[Start of Attachment]

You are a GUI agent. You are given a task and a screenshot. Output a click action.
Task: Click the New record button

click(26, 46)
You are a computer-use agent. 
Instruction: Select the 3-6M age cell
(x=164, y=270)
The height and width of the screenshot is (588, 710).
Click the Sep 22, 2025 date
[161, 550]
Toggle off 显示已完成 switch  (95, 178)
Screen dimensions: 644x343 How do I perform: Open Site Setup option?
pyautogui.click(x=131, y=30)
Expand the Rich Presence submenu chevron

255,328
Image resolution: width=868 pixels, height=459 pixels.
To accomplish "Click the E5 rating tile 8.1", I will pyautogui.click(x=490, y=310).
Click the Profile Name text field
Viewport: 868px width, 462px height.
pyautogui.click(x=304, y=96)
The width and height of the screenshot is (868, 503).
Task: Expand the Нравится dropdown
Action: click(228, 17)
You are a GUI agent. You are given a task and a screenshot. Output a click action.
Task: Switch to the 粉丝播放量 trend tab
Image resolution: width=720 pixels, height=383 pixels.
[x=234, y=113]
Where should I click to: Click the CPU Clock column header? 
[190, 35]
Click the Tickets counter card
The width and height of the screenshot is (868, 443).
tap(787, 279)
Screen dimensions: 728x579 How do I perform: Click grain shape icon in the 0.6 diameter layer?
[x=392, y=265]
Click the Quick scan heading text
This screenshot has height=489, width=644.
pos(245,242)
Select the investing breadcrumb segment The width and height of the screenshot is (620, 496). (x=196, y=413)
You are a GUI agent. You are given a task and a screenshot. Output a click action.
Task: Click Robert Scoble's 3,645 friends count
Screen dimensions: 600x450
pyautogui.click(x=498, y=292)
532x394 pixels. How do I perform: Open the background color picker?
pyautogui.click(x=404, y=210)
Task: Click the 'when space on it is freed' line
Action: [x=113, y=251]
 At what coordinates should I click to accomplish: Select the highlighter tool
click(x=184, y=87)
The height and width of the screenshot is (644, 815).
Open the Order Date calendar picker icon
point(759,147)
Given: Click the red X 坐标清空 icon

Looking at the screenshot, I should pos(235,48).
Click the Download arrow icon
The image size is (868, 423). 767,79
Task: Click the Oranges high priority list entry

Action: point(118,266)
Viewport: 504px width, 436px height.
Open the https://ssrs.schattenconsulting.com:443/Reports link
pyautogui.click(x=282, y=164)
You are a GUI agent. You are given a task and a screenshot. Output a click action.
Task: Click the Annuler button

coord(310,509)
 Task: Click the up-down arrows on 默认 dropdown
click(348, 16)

[End of Attachment]

### Required action
Every record must appear in the answer exactly as it appears above.

### Solution to the problem
You are a GUI agent. You are given a task and a screenshot. Output a click action.
Task: Click the New record button

click(26, 46)
You are a computer-use agent. 
Instruction: Select the 3-6M age cell
(x=164, y=270)
The height and width of the screenshot is (588, 710).
Click the Sep 22, 2025 date
[161, 550]
Toggle off 显示已完成 switch  (95, 178)
Screen dimensions: 644x343 How do I perform: Open Site Setup option?
pyautogui.click(x=131, y=30)
Expand the Rich Presence submenu chevron

255,328
Image resolution: width=868 pixels, height=459 pixels.
To accomplish "Click the E5 rating tile 8.1", I will pyautogui.click(x=490, y=310).
Click the Profile Name text field
Viewport: 868px width, 462px height.
pyautogui.click(x=304, y=96)
The width and height of the screenshot is (868, 503).
Task: Expand the Нравится dropdown
Action: click(228, 17)
You are a GUI agent. You are given a task and a screenshot. Output a click action.
Task: Switch to the 粉丝播放量 trend tab
Image resolution: width=720 pixels, height=383 pixels.
[x=234, y=113]
Where should I click to: Click the CPU Clock column header? 
[190, 35]
Click the Tickets counter card
The width and height of the screenshot is (868, 443).
tap(787, 279)
Screen dimensions: 728x579 How do I perform: Click grain shape icon in the 0.6 diameter layer?
[x=392, y=265]
Click the Quick scan heading text
This screenshot has height=489, width=644.
pos(245,242)
Select the investing breadcrumb segment The width and height of the screenshot is (620, 496). (x=196, y=413)
You are a GUI agent. You are given a task and a screenshot. Output a click action.
Task: Click Robert Scoble's 3,645 friends count
Screen dimensions: 600x450
pyautogui.click(x=498, y=292)
532x394 pixels. How do I perform: Open the background color picker?
pyautogui.click(x=404, y=210)
Task: Click the 'when space on it is freed' line
Action: [x=113, y=251]
 At what coordinates should I click to accomplish: Select the highlighter tool
click(x=184, y=87)
The height and width of the screenshot is (644, 815).
Open the Order Date calendar picker icon
point(759,147)
Given: Click the red X 坐标清空 icon

Looking at the screenshot, I should pos(235,48).
Click the Download arrow icon
The image size is (868, 423). 767,79
Task: Click the Oranges high priority list entry

Action: point(118,266)
Viewport: 504px width, 436px height.
Open the https://ssrs.schattenconsulting.com:443/Reports link
pyautogui.click(x=282, y=164)
You are a GUI agent. You are given a task and a screenshot. Output a click action.
Task: Click the Annuler button

coord(310,509)
 Task: Click the up-down arrows on 默认 dropdown
click(348, 16)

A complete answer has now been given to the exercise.